Die Fahrradstreifen wurden in Köln mittlerweile flächendeckend ausgebaut. Die Resonanz bei den Beamten und bei der Bevölkerung war sehr positiv. Angestrebt wird, daß die Einsatzform von den Beamten nicht nur als gleichberechtigt, sondern sogar als eine Art "Privileg" begriffen wird. Dargestellt werden auch Einzelheiten der nötigen Ausstattung (Räder und Kleidung). Statt des in Köln umgesetzten Einsatzkonzeptes könnte auch ein rein präventives Fahrradstreifen-Programm entwickelt werden. Erfahrungen aus Baden-Württemberg zeigten, daß dergleichen ebenso erfolgreich verläuft, wie eine gemischte Konzeption.

Aus Nienburg/Weser berichtet ein Erster Polizeihauptkommissar von den dortigen Erfahrungen mit einem Pilotprojekt über Vorgeschichte, Projektentwicklung, Einsatzform und -taktik u.a. Auch hier führte das lautlose, sehr bewegliche und sehr überraschende Einsatzmittel zu guten Erfolgen bei der Kriminalitätsbekämpfung. Vorrangig werden die Räder in Wohngebieten, Innenstadtbereichen, Naherholungsgebieten und in der Nähe von Schulen, Spielplätzen, Badeseen, Kleingartenkolonien, sozialen Brennpunkten und auf Großparkplätzen eingesetzt. An außerhalb gelegene Brennpunkte wurden die Radstreifen mit einem VW-Bus als sogenannte Absetzstreifen transportiert.
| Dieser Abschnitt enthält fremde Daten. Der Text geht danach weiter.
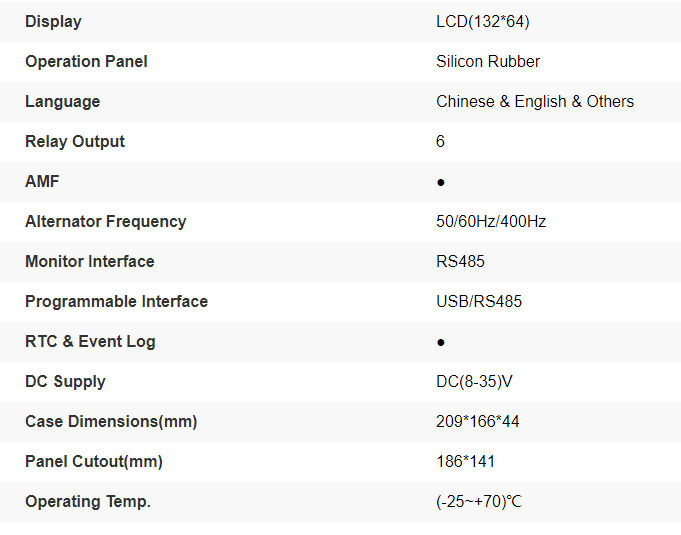Click the Panel Cutout 186*141 value
The image size is (681, 535).
click(x=465, y=461)
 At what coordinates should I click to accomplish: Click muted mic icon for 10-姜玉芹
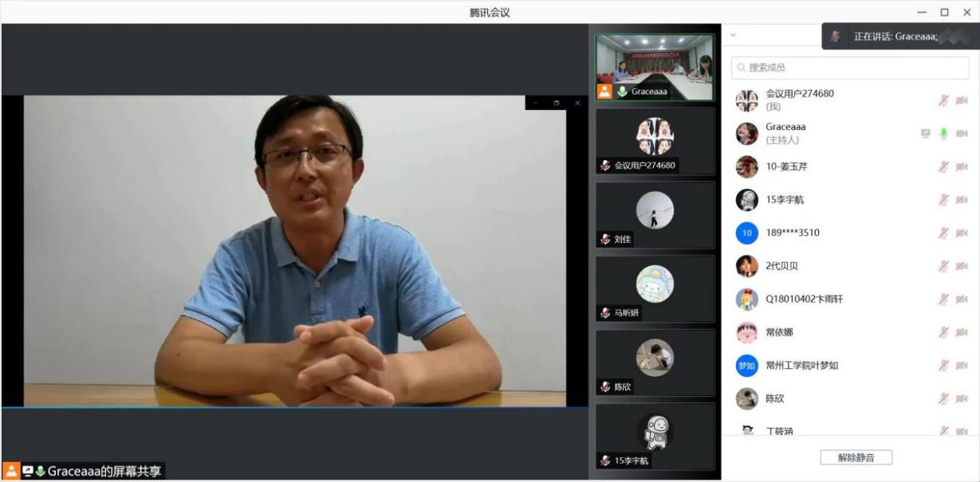pyautogui.click(x=943, y=167)

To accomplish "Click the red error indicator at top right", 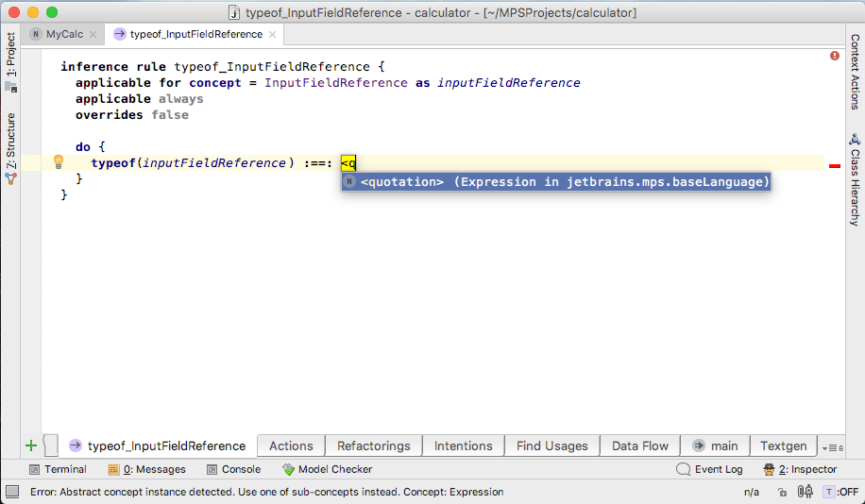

Die Fahrradstreifen stießen auch in Nienburg sowohl bei den Beamten als auch bei Bürgern und in der Öffentlichkeit auf hohe Akzeptanz. Gute Erfahrungen hat man auch mit der Überwachung des Radwegenetzes gemacht; zur Radwegeführung gab es von den Radstreifen viele Hinweise und Anregungen. Nicht zuletzt hat man mehrere Festnahmen verzeichnet, bei denen die Täter aufgrund der Größe und Schwerfälligkeit von Funkstreifenwagen eine bessere Chance zur Flucht gehabt hätten.

Untersuchung: Ketzner, Bernd: Fahrradstreifen - ein Beitrag zur Erhöhung polizeilicher Präsenz?! Schriften für Studium und Praxis, Veröffentlichungen der Verwaltungsfachhochschule Band 21, 75 Seiten, ISSN 0949-8435

Anschrift

Verwaltungsfachhochschule Altenholz, Rehmkamp 10, 24161 Altenholz, Tel 0431/3209-0, FAX 0431/328044


Der Forschungsdienst Fahrrad des ADFC berichtete bis 1999 14-tägig über Verkehrswissenschaft und Fahrradpolitik. Vielen Dank an die Herausgeber Tilman Bracher und Mattias Doffing und an Elmar Steinbach, der die FDFs ins Internet gebracht hat.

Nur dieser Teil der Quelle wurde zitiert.